Matrix metalloproteinases in atherosclerosis: role of nitric oxide, hydrogen sulfide, homocysteine, and polymorphisms

Abstract

Atherosclerosis is an inflammatory process that involves activation of matrix metalloproteinases (MMPs); MMPs degrade collagen and allow for smooth-muscle cell migration within a vessel. Moreover, this begets an accumulation of other cellular material, resulting in occlusion of the vessel and ischemic events to tissues in need of nutrients. Homocysteine has been shown to activate MMPs via an increase in oxidative stress and acting as a signaling molecule on receptors like the peroxisome proliferator activated receptor-γ and N-methyl-D-aspartate receptor. Nitric oxide has been shown to be beneficial in some cases of deactivating MMPs. However, in other cases, it has been shown to be harmful. Further studies are warranted on the scenarios that are beneficial versus destructive. Hydrogen sulfide (H2S) has been shown to decrease MMP activities in all cases in the literature by acting as an antioxidant and vasodilator. Various MMP-knockout and gene-silencing models have been used to determine the function of the many different MMPs. This has allowed us to discern the role that each MMP has in promoting or alleviating pathological conditions. Furthermore, there has been some study into the MMP polymorphisms that exist in the population. The purpose of this review is to examine the role of MMPs and their polymorphisms on the development of atherosclerosis, with emphasis placed on pathways that involve nitric oxide, hydrogen sulfide, and homocysteine.

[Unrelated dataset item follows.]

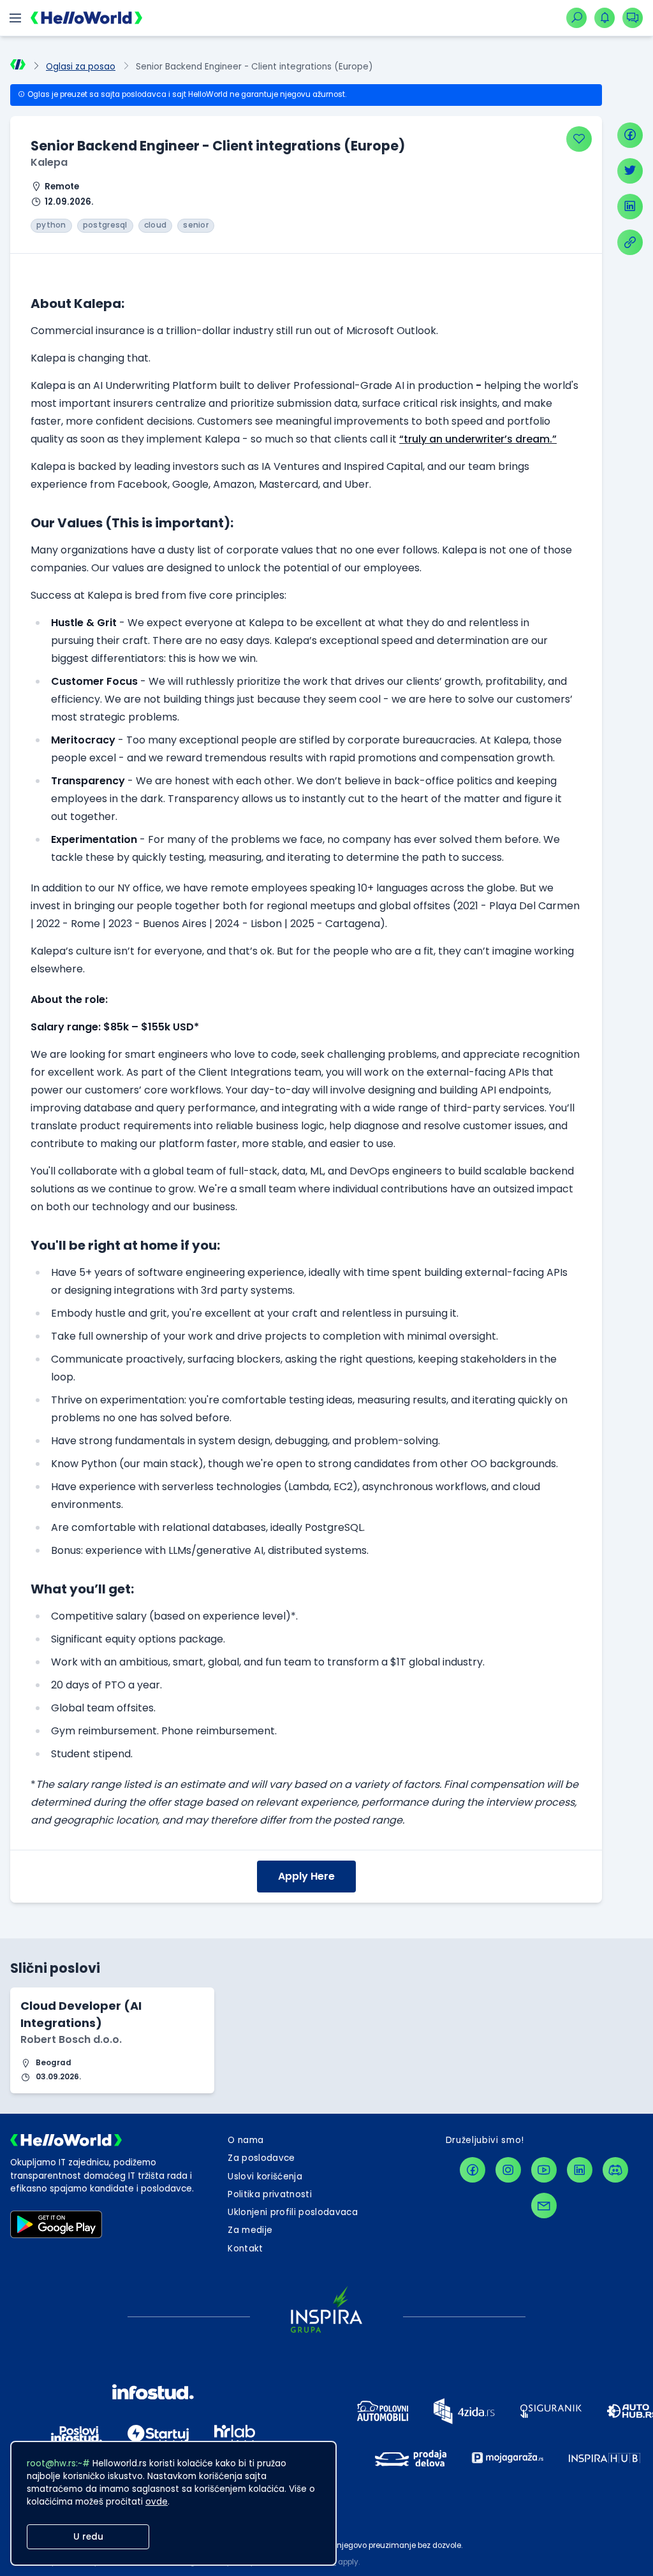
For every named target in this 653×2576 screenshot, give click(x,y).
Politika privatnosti (270, 2194)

Keywords: bone remodeling; collagen cross-linking; homocysteine; hydrogen sulfide; matrix metalloproteinases; nitric oxide; oxidative stress.

Figure 1

MMPs and smooth-muscle cell proliferation. Notes: MMP-1, -2, -3, -8, and -9 have been shown to be involved in facilitating vascular remodeling by degrading the matrix separating the intima from the media and allowing smooth-muscle cell migration from the media to the intima. This smooth-muscle cell migration results in the occlusion of vessel walls and decreased blood flow to tissues in need of oxygen and nutrients carried by the blood. Abbreviation: MMP, matrix metalloproteinase.

Figure 2

MMP-10 as clot destroyer in atherosclerosis. Notes: LDL molecules and monocytes, including macrophages and T-cells, transcend the endothelial layer of the intima of blood vessels via transporters like VCAM-1. Macrophages within the intima will engulf oxidized LDL molecules and form foam cells. T-cells will release inflammatory cytokines, such as TNFα and IFNγ, that recruit molecules further into the intima. Smooth-muscle cells also proliferate into the intima layer from the media layer, which results in further occlusion of vessels. MMP-10 attacks the fibrinogen molecule and prevents its conversion to fibrin, which allows for the netting of platelets and resultant plaque occlusion. Abbreviations: IFN, Interferon; LDL, low-density lipoprotein; M, macrophage; MMP, matrix metalloproteinase; T, T lymphocyte; TNF, tumor necrosis factor; VCAM-1, vascular cell adhesion molecule.

Figure 3

Mechanism of vasodilation. Notes: H₂S can be acquired via various conversion steps of Hcy in an anaerobic pathway. Hcy is converted to cystathionine by CBS and then to L-cysteine by the CSE enzyme. L-Cysteine can be converted to H₂S, which is used by adenylyl cyclase to convert ATP to cAMP involved in vasorelaxation. The substrates oxygen and L-arginine are known to be used by eNOS, nNOS, and iNOS enzymes to produce nitric oxide, which potentiates guanylyl cyclase to convert GTP to cGMP. cGMP is a molecule that allows for vascular relaxation. PDE5 inhibits vasorelaxation, as its activation converts cGMP to GMP and potentiates vasoconstriction. Abbreviations: Hcy, homocysteine; CBS, cystathionine β-synthase; CSE, cystathionine γ-lyase; ATP, adenosine triphosphate; cAMP, cyclic adenosine monophosphate; eNOS, endothelial nitric oxide synthetase; nNOS, neuronal NOS; iNOS, inducible NOS; GTP, guanosine triphosphate; cGMP, cyclic guanosine monophosphate; PDE, phosphodiesterase; ADMA, asymmetric dimethylarginine; DDAH, dimethylarginine dimethylaminohydrolase; MST, 3-mercaptopyruvate sulfurtransferase; GC, guanylyl cyclase; AC, adenylyl cyclase.